To measure the impact that real politics has on a city, it is enough to compare the evolution taken in the last decade by Vigo and Ourense. The development of both intermodal stations, with their scandalous differences, exemplifies the extent to which it influences having politicians who assert themselves with courage in the face of any partisan interest or, on the contrary, suffer from a kind of timid non-leaders who are experts in splashing between shipwrecks. And that is why Vialia was inaugurated on September 30 within the gleaming design of Thom Mayne while the capital of Ourense will receive the AVE in an emaciated train station, with no date for its reform and with a bus terminal that does not exceed the qualification of sad stopping point with spacious docks.

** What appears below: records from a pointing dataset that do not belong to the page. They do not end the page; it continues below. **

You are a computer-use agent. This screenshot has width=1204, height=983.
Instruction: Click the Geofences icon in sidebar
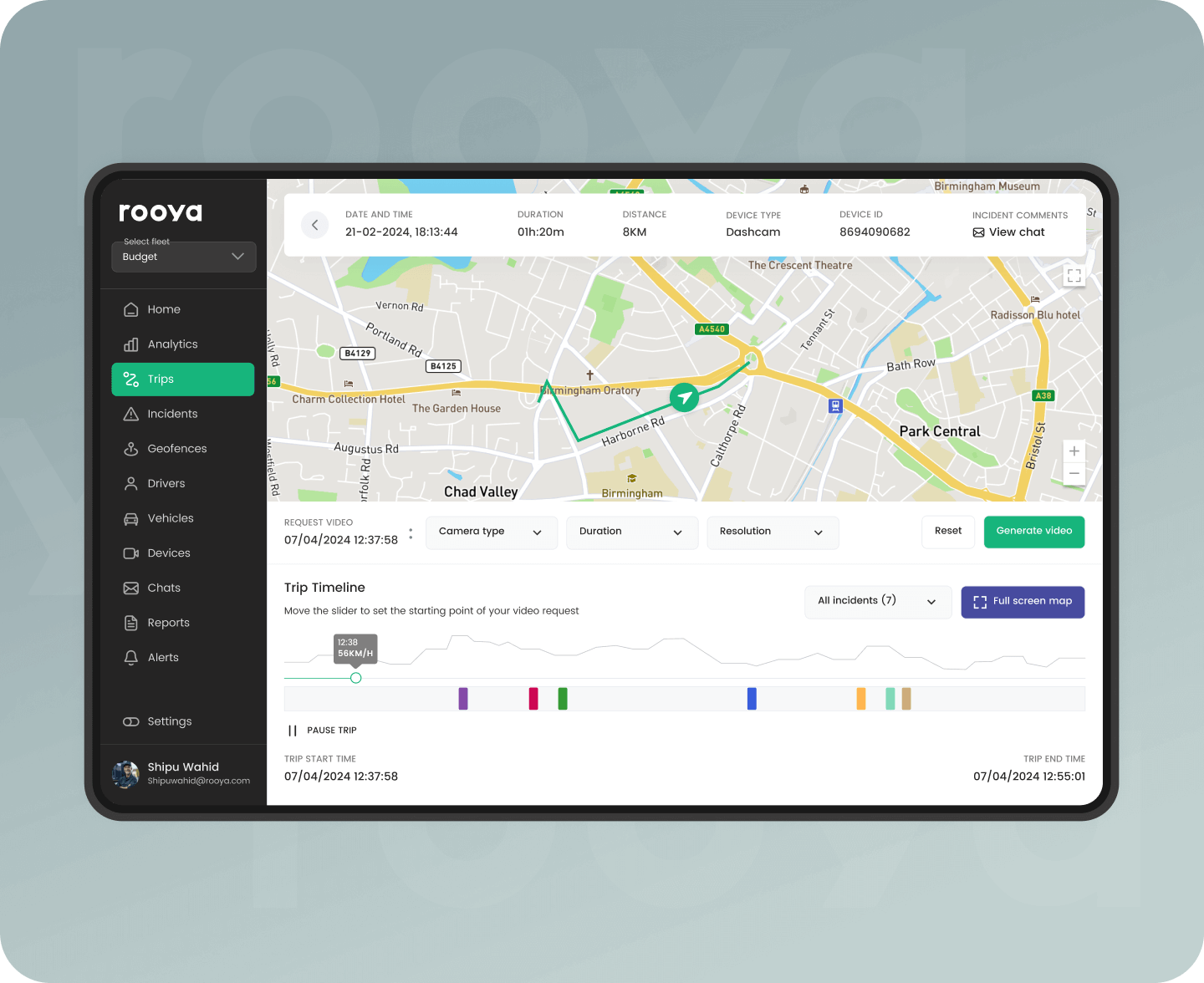[x=131, y=449]
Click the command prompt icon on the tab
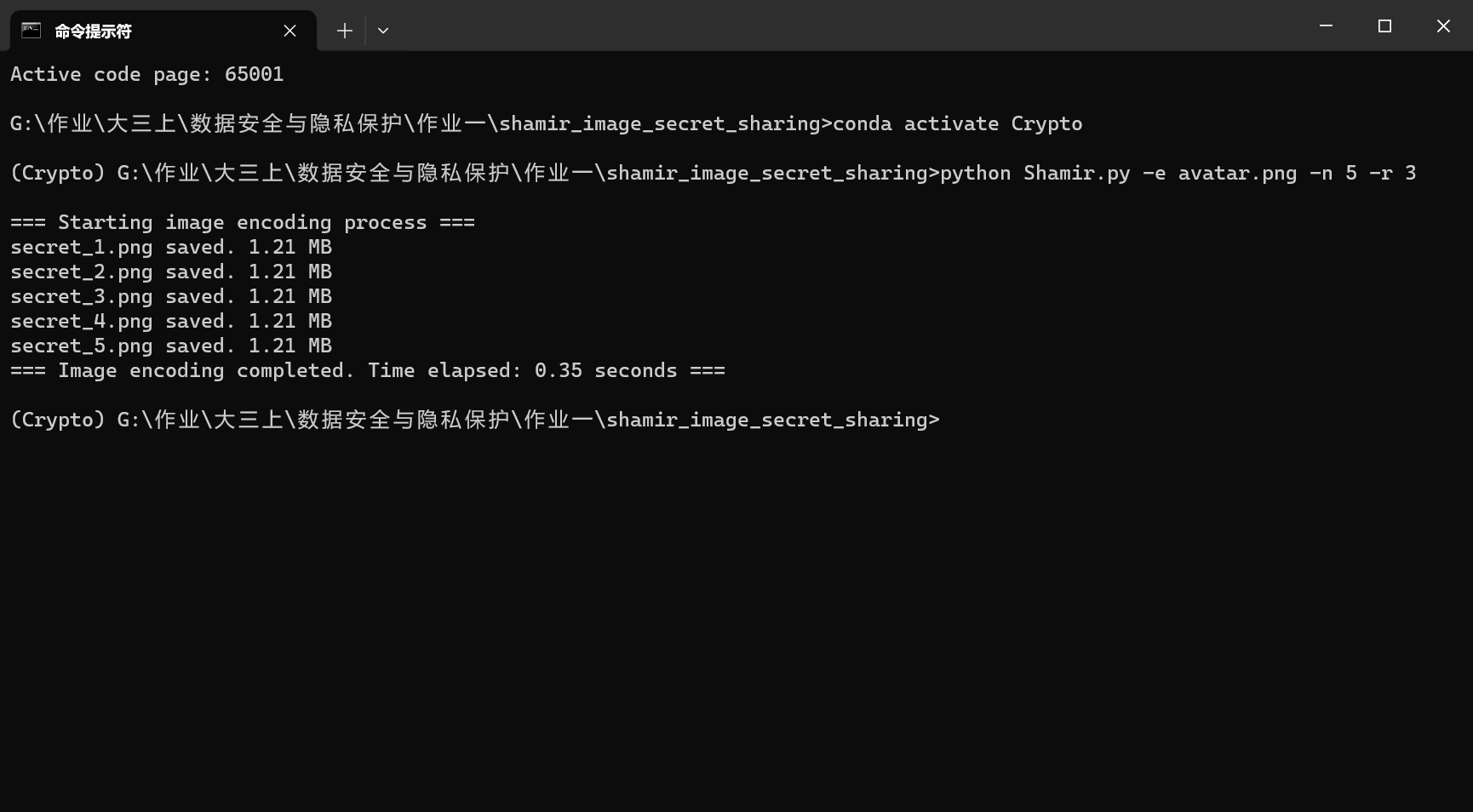Image resolution: width=1473 pixels, height=812 pixels. 30,31
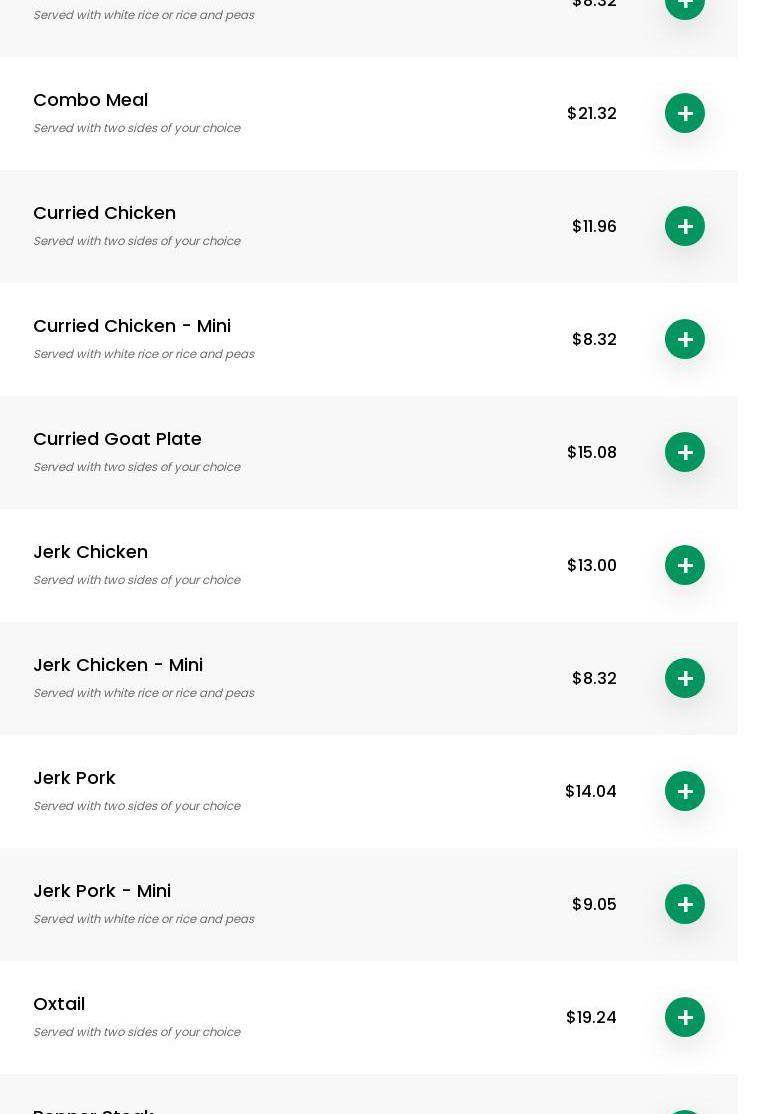
Task: Add Oxtail to the order
Action: coord(685,1017)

It causes healthy envy to visit the modern bus terminal in Santiago or to reflect on how Vigo, without having a date for the arrival of the High Speed, has overcome the intrinsic obstacles to a work of more than 200 million euros, adding the involvement of three administrations -Concello , Xunta and Adif- of different political color: the result meets the objective of intermodality while moving the economy, recovering public space and solving urban problems thinking about tomorrow. Any resemblance to what Ourense suffered is a coincidence. Because the earthquake of Operation Pokemon, the change in La Moncloa and the economic wounds ended Norman Foster’s original plan and from there, the different political cycles and alternations have only come to draw the painful historical neglect suffered by this province and the no interest of the Ourense deputies of the PP and PSOE to claim their land beyond the clichés of each electoral campaign. It is a fact that we are still very far from effective territorial policies, but these unfair dynamics cannot divert the focus today: if the people of Ourense have learned something in recent years, it is that it is an illusion to wait for an external rescue if politicians in your local sphere they have already resigned before any kind of common defense of strategic projects. The drift of the intermodal portrays how we have gotten here, with a completely sterile carousel, the former mayor Jesús Vázquez trying to defend the indefensible, councilors alternating positions according to their survival instinct and the current councilor giving unusual swings -to ask for a station of “100 million” to say that he did not mind giving it up in exchange for the direct connection with Vigo-. Ultimately, what to expect from politicians unable even to process the donation of a 120-seat nursing home.

Gonzalo Pérez Jácome now suffers from the mud he created and from which he fed for so long. But unfortunately the problem is already spreading to the government group and the opposition. This feeling of having hit rock bottom permeates the bones of a city that seems to be dwindling day by day in the face of the vitality of other municipalities. Most social actors are surprisingly mute in a city that went from disenchantment to resignation, and from there to drowsiness. Murcia, for example, achieved with protests the burial of the AVE to avoid the isolation of the southern neighborhoods of the city while Ourense saw how its patience has only been the prelude to more delays and non-compliance. After so many historical headlines and grandiose adjectives about what was to be the “great central station of Galicia”, reality has left a shaved project, full of lost opportunities in the economic and urban plan – to the dividing scar of A Ponte and Or Vinteún will be joined by a wall on Avenida de Marín- and that borders on a lack of ambition in the face of the repowering of Ourense on the railway map.

In 2010, this newspaper titled an informative conference on the AVE, stating “Ourense is still looking for its new station.” Eleven years later, he still hasn’t found it. Nor to leaders capable of taking the city into the future.